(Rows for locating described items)
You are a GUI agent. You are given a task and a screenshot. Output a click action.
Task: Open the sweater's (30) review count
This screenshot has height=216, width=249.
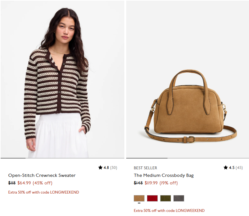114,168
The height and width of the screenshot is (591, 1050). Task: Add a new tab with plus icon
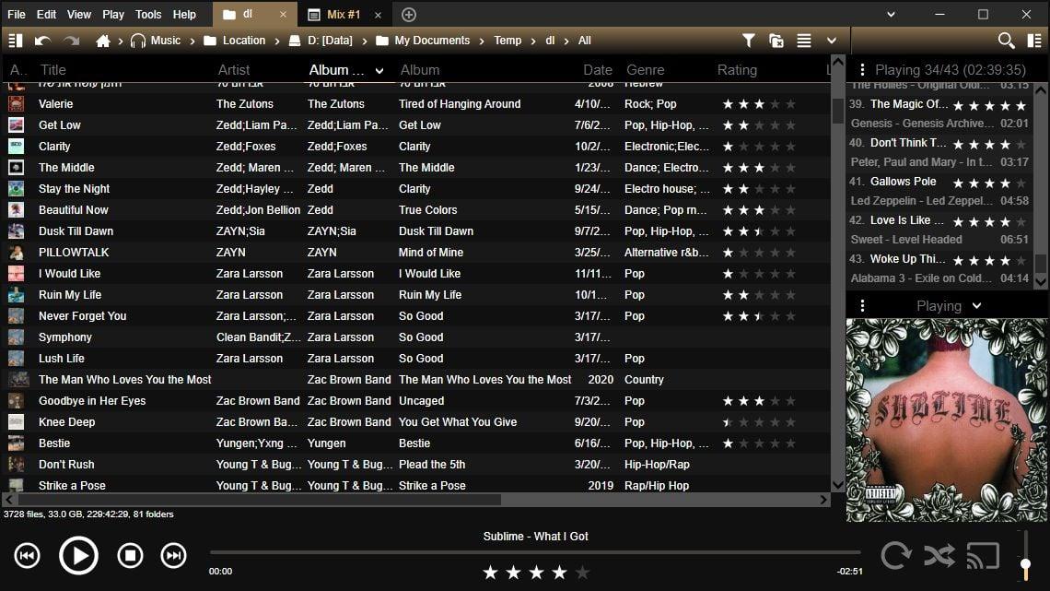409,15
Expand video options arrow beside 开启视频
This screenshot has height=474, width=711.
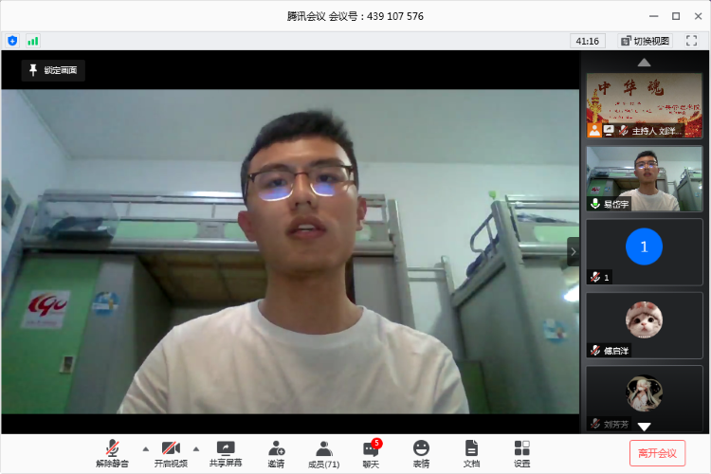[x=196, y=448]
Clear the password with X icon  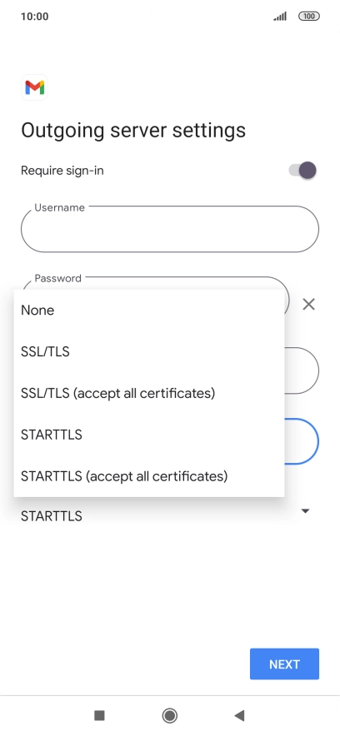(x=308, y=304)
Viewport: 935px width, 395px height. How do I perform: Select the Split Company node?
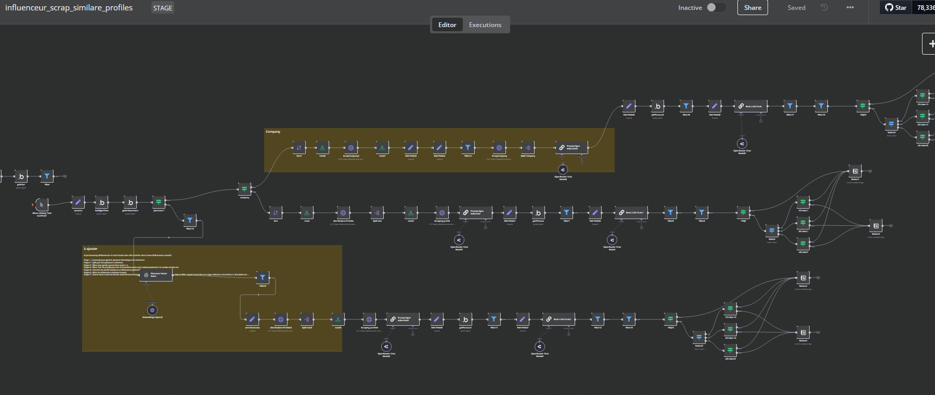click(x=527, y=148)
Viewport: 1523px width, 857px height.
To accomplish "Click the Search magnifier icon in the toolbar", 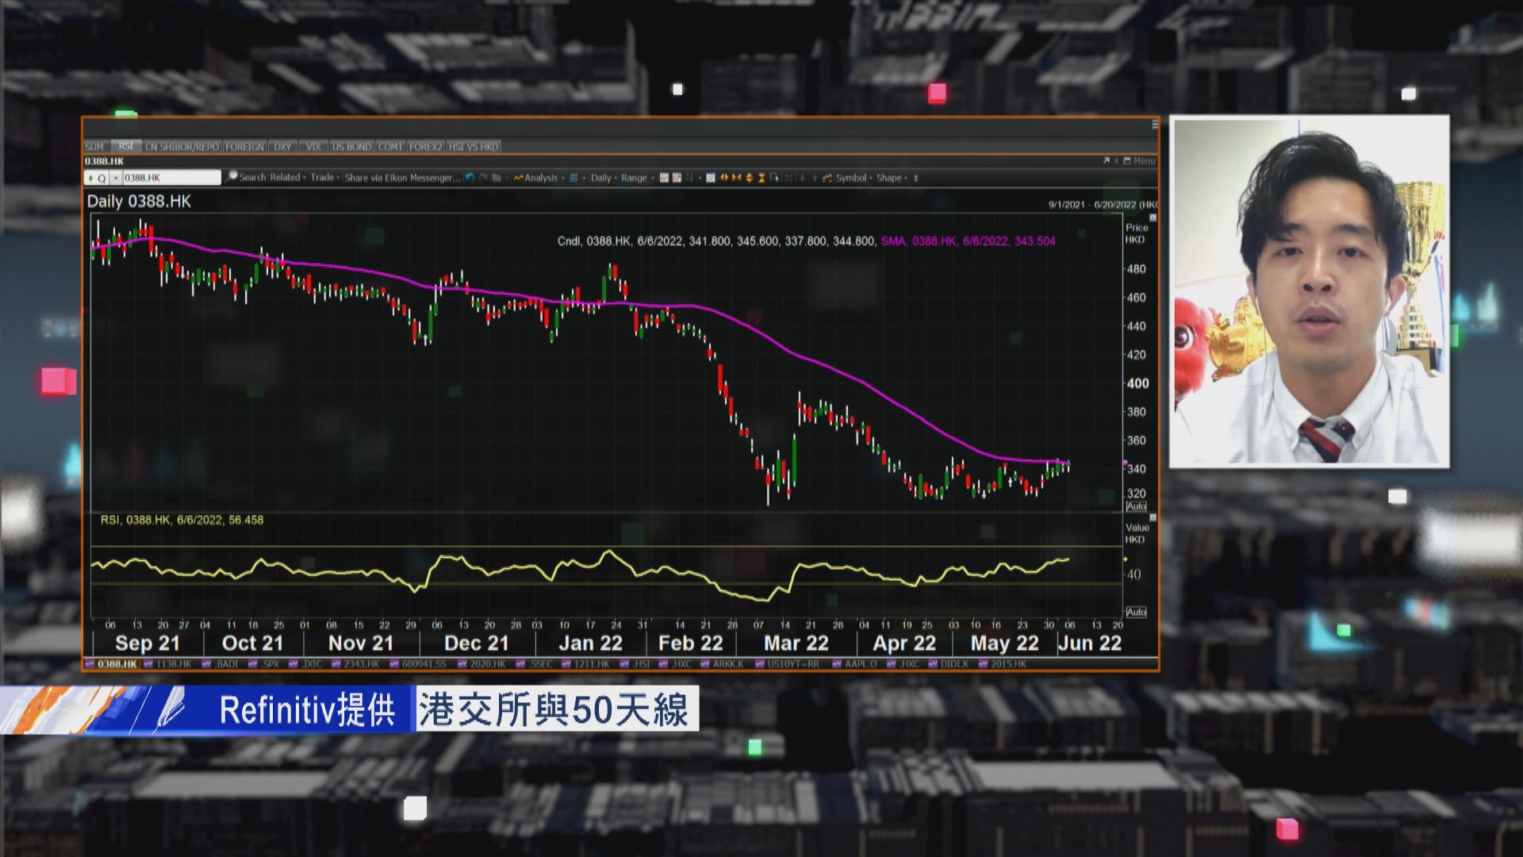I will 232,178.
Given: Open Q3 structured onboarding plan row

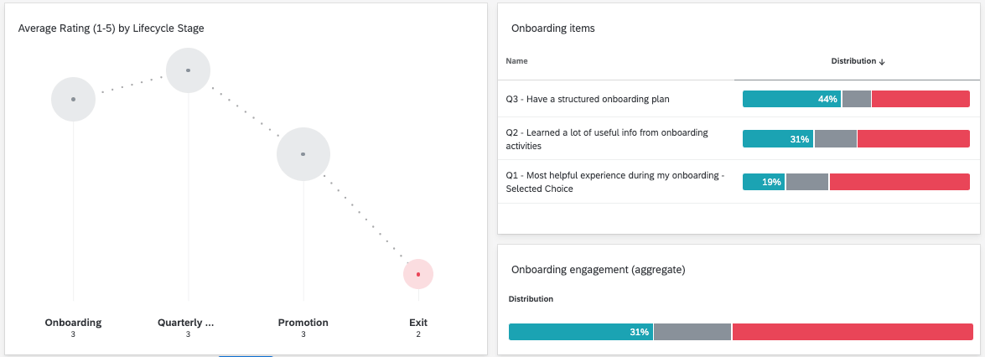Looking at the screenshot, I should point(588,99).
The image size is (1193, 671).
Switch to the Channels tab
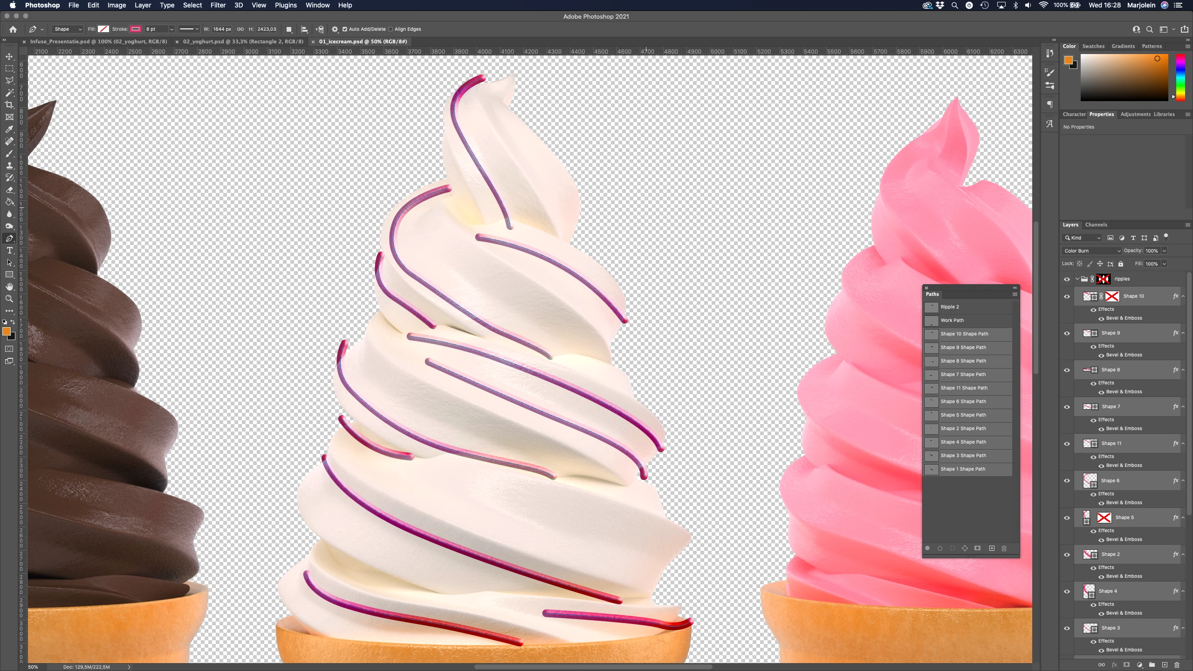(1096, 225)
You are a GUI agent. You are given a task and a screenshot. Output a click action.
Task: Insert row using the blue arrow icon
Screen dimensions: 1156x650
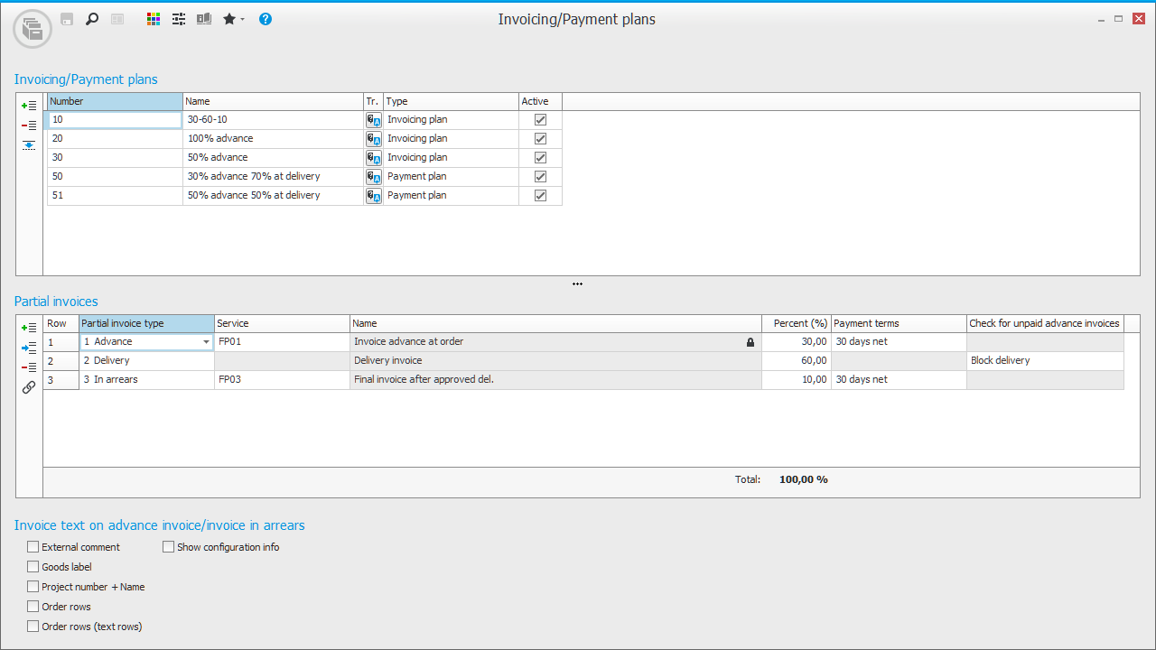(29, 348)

**Instructions to follow**: Rewrite the rows starting at the one containing "Given: Open Q3 structured onboarding plan row" and ending with the last row, replacing "blue" with "green" and keeping everything else the same. Omit the pictures from your answer.

**Answer to this problem**:
Given: Open Q3 structured onboarding plan row

Looking at the screenshot, I should point(588,99).
The image size is (1193, 671).
Switch to the Channels tab
(1096, 225)
You are a GUI agent. You are given a task and a screenshot. Output a click action.
Task: Insert row using the green arrow icon
Screen dimensions: 1156x650
(29, 348)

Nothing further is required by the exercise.